» **TASK BRIEF**
Copy the records below verbatim, from the line containing "Task: Click the risk analysis matrix table" through the line containing "Action: click(305, 588)", and include no pictures in your answer.

» **EXTRACTED ENTRIES**

* * * *

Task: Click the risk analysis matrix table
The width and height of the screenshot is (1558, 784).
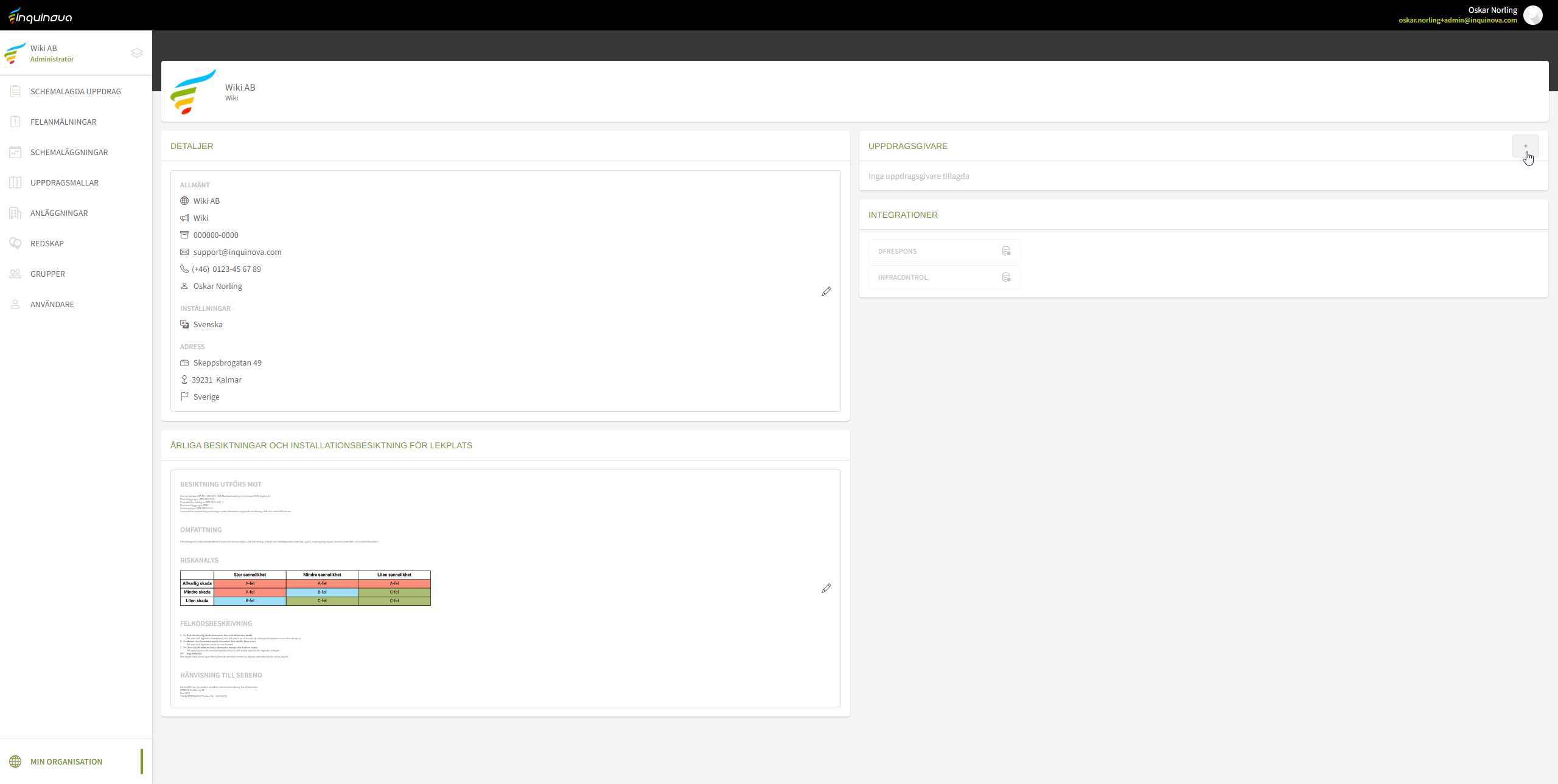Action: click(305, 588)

* * * *

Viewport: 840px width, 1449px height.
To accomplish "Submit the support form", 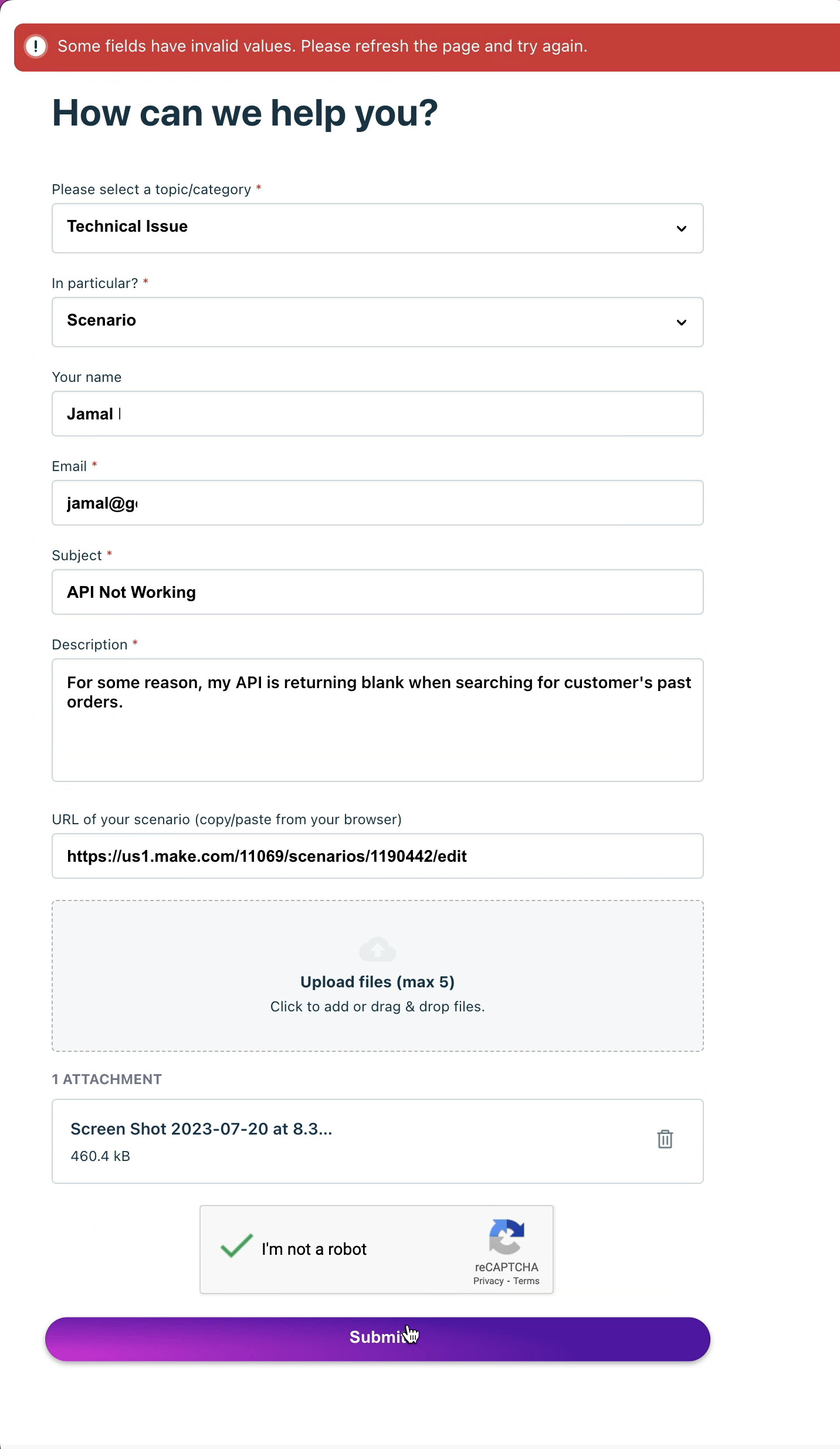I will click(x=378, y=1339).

* * * *

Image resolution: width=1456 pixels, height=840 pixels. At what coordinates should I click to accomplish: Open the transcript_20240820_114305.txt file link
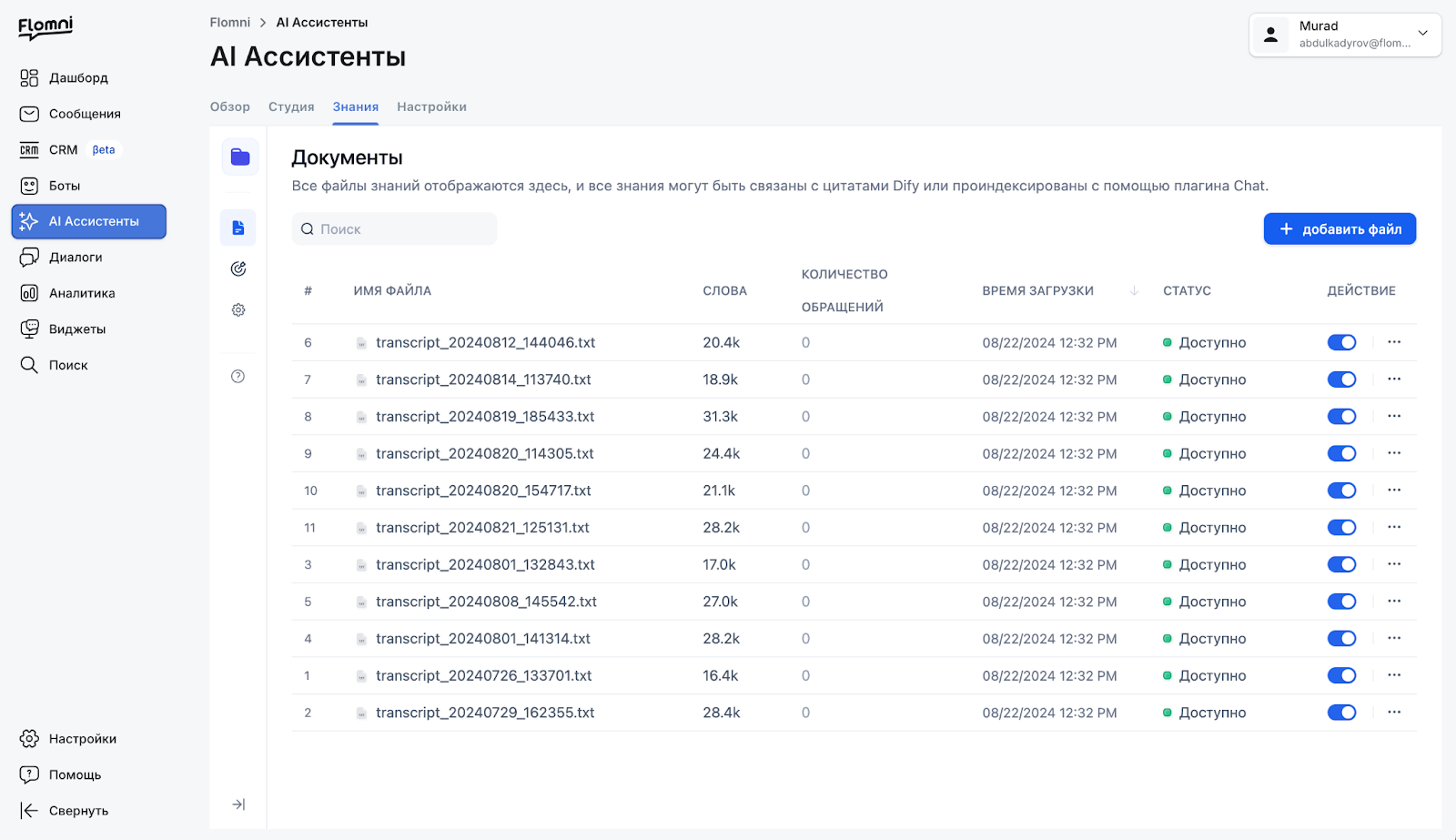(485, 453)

* * * *

» **EXERCISE RESULT**
Task: Click the risk analysis matrix table
The width and height of the screenshot is (1558, 784).
Action: click(305, 588)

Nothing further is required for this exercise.